Sunday, September 15, 2019

Report From Amazon Fires:


Amazon forest turns into the gates of Hell


This is a grim report of the Amazon fires by Christopher Bucktin from Porto Velho in Brazil.

As I trudged through the fires raging in the Amazon, the intense heat not only wrenched every last drop of perspiration from me, it also scorched my skin, melted my shoes and burnt my clothes.

After a week in the rainforest – alongside the firefighters desperately trying to save this precious resource from destruction – I feel like I have been led to the gates of Hell.
I’m in Brazil, deep in the heart of the Amazon’s most fire-ravaged area, and the devastation seems endless.
This part of the world’s greatest rainforest looks like a smouldering wasteland.
Many of the fires are believed to have been started by armed crime gangs intent on clearing the forest to illegally sell the land to cattle ranchers.
We drove hundreds of miles through Rondonia state, in northern Brazil, to witness the scale of the disaster, which is nearly as much a calamity for us in Britain as it is for South America.
Yet, according to the country’s foreign minister Ernesto Araujo: “The Amazon is not burning, not burning at all.
His claims are backed up by Rondonia’s governor, Marcos Rocha, who dismissed the “fuss” over the fires as a foreign ruse to hinder Brazil’s economy.
Retired police colonel Rocha previously told The Guardian: “If we look at the situation in other countries, their forests are burning much more than in Brazil. You go to London or other countries, and what do you see? Smoke from burning, from industry. How can they demand of us what they haven’t done themselves?
Despite the official denials, the firefighters in Rondonia’s capital Porto Velho – a small band of dedicated men and women at the city’s Brigade Municipal – have no doubt about the severity of the crisis.

Fire chief Rosenberg Barbosh said: “It has been relentless. We have attended dozens of fires [a day]. Hundreds of miles of rainforest have been destroyed, and we have probably not seen the worst of it yet.

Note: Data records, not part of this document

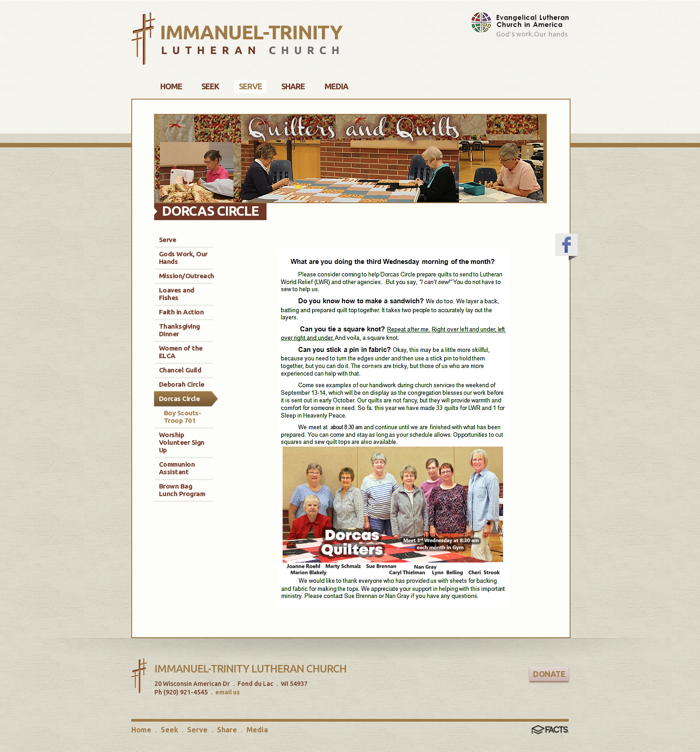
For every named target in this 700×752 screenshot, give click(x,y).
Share (227, 730)
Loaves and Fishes (176, 294)
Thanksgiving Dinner (179, 330)
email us (227, 692)
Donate (549, 674)
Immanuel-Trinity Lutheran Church (250, 668)
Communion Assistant (177, 468)
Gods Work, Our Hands (183, 258)
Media (257, 730)
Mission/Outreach (187, 276)
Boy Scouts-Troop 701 (183, 417)
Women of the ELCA (181, 352)
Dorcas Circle (179, 398)
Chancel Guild (180, 370)
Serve (167, 239)
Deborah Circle (182, 384)
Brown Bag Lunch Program (182, 490)
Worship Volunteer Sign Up (182, 442)
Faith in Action (181, 312)
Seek (169, 730)
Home (141, 730)
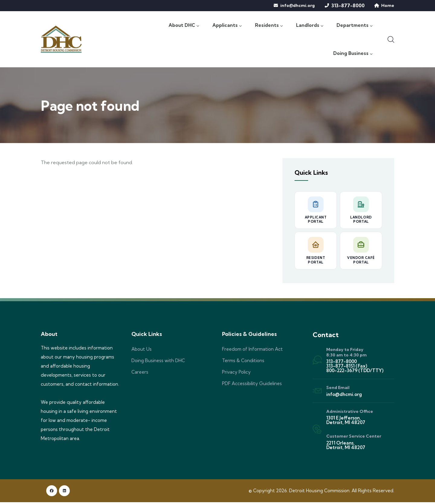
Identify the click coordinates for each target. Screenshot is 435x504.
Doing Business (352, 54)
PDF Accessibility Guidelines (252, 385)
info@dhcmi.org (298, 5)
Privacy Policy (236, 374)
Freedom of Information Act (252, 351)
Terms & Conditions (243, 362)
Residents (269, 25)
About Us (141, 351)
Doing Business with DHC (158, 362)
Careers (140, 374)
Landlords (309, 25)
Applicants (227, 25)
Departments (354, 25)
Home (388, 5)
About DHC (183, 25)
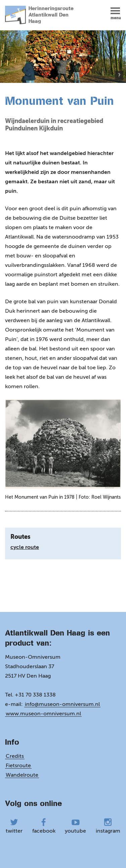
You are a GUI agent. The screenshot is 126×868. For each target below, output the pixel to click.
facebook (44, 826)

Like with the vast majority of the fires it was unknown who started the blaze. 
During our race to the scene, we saw several discarded petrol cans, plastic containers and buckets all steeped in the smell of fuel.
Armed land grabbers are known to be acting across Rondonia. They illegally start fires to clear the forest, before then selling the land to farmers and ranchers.
But victims are too afraid to report the crimes. Adriana Ferrerira, 48, lost everything after his farmstead was burnt.
He said: “My coffee plantation has gone, the bananas have been destroyed as well as the pineapples. Everything I have worked for seven years has been destroyed in seven hours. I took out a loan to pay for the land, and now I don’t know how I am going to pay it back. This will bankrupt my family and leave us destitute.
Brazil now has 85% more fires burning than this time last year.
Rondonia has had more than 6,800 fires so far in 2019, according to Brazil’s National Institute for Space Research.
NASA says the state is one of the most deforested in the Amazon.
As the rate of land clearance reaches one and a half football fields a minute, many analysts fear we are nearing the tipping point.
And firefighter Agnaldson Braga said it is a vicious circle.
He explained: “The drier the land gets, the more susceptible it is to fire. The more fire, the less forest. A self-fulfilling cycle has already begun. The question is when does it become irreversible.